The 1779 work was a celebration by the German Enlightenment-era Lessing, a deist and a rationalist, of his good friend, the Jewish philosopher Moses Mendelssohn. D’Andrea—a George Mason professor who, the program tells us, “teaches courses centered on the civilizing power of the arts”—has resurrected the play as part of the university’s ongoing Jerusalem Project, the mission of which is to present “a new model for understanding among diverse groups of people” and to “investigate tolerance, citizenship, and conflict resolution” through a variety of area events and productions. It’s a splendid basis for a civic-education curriculum but a lousy context for a play, which comes across more like a dose of moral medicine from a lectern than drama from a vivid imagination.

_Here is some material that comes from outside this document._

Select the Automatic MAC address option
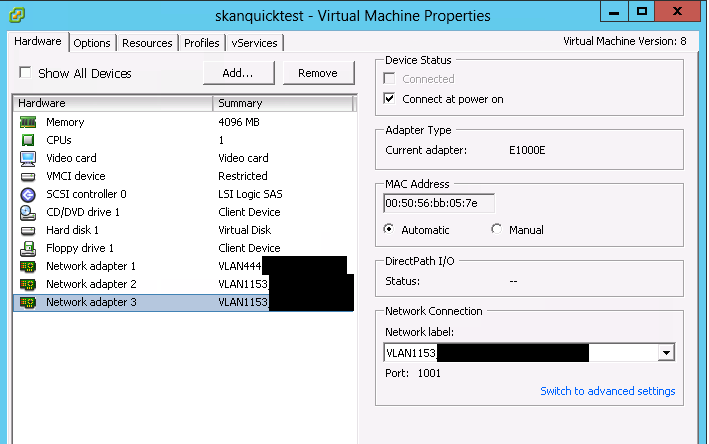709x444 pixels. pos(391,229)
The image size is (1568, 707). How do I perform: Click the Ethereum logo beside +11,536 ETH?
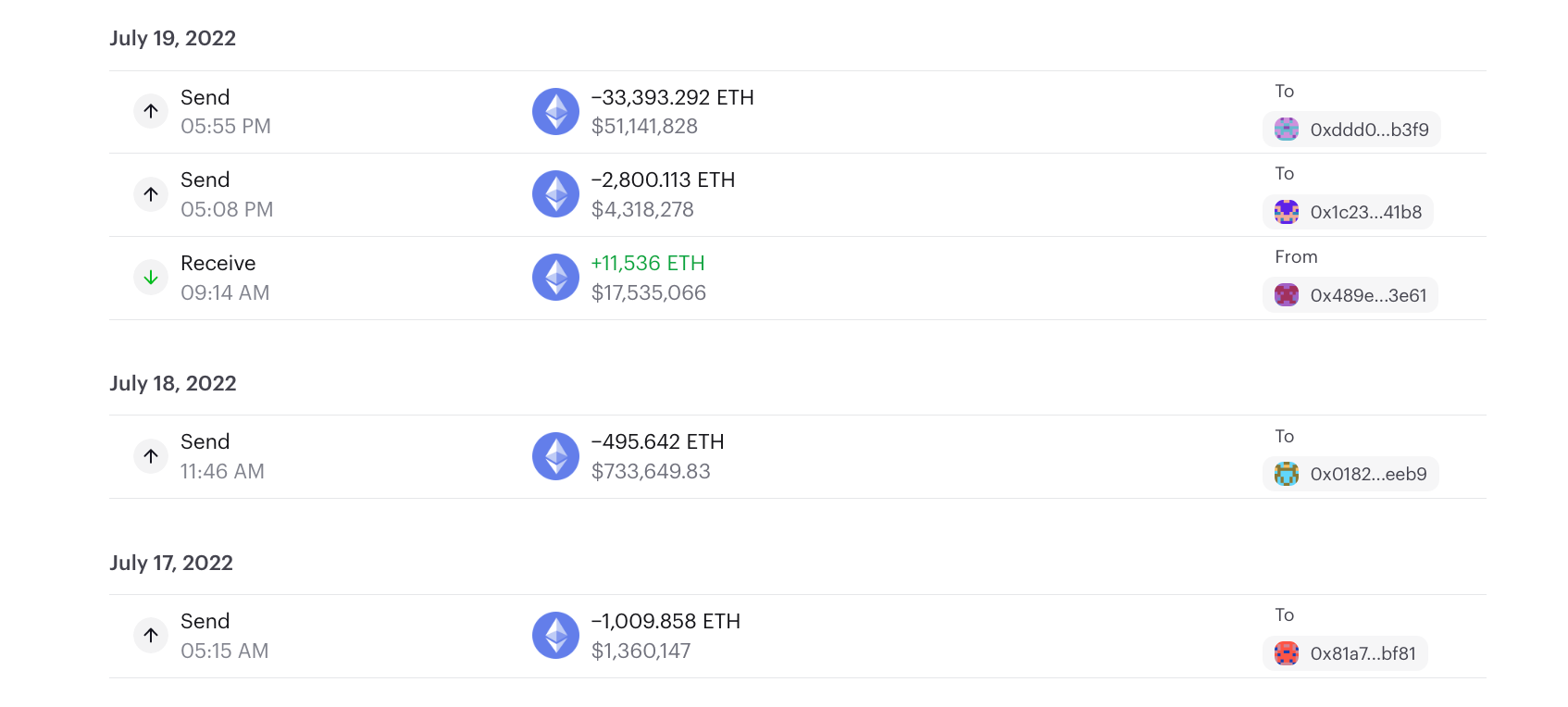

Saladin, the Kurdish warrior-prince, declared a three-year truce during the Third Crusades. In Lessing’s tale, Nathan (Mitchell Hébert) is a clever, wealthy but selfless Jewish merchant who becomes a pawn in the power struggle between Saladin (Craig Wallace) and the Catholic patriarch Heraklios (Ralph Cosham).

Nathan has brought up the baptized orphan Recha (Maia DeSanti) as a Jew. This information is leaked by Recha’s loose-lipped caretaker, Daya (Lynnie Raybuck), to a crusader-turned-servant-to-Saladin, Curd von Stauffen (Kyle Prue). Curd, who loves Recha, imprudently reveals the girl’s history to Heraklios, who, through a legal technicality, tries to deprive Nathan of his life and, not coincidentally, his wealth. Heraklios’ right hand, the friar Bonfilio (Morgan Duncan)—whose own right hand plays a peculiar symbolic role in the story—is a mysterious figure of shrouded past and improbably relevant knowledge. Also playing an important hinge role in the plot’s unfolding is Al-Hafi (Carlos J. Gonzalez), a whirling dervish who has spun his talents as a thief into those of a statesman in the position of Saladin’s treasurer—an honor of dubious value, given that Saladin is flat broke. “I should have embezzled,” Al-Hafi says wistfully. “At least then there’d be some money.”

Nathan the Wise might just as well have been dubbed Nathan the Mensch. “I remember what I’ve seen, and I have a pretty good idea of what I don’t know. Is that wise, or is that common sense?” he asks, wisely. Not only is he a savvy businessman, he is the owner of a caravan loaded lavishly on return from a six-month trek to India and elsewhere. He’s also pious, down-to-earth, and generous, giving to the poor, no matter their religion, and trumping would-be robbers in the desert with offerings of fresh-baked bread. He is, in short, a swell guy, though the troubling subtext is that he needs, in effect, to buy off everyone from the robbers to Saladin himself to maintain that reputation.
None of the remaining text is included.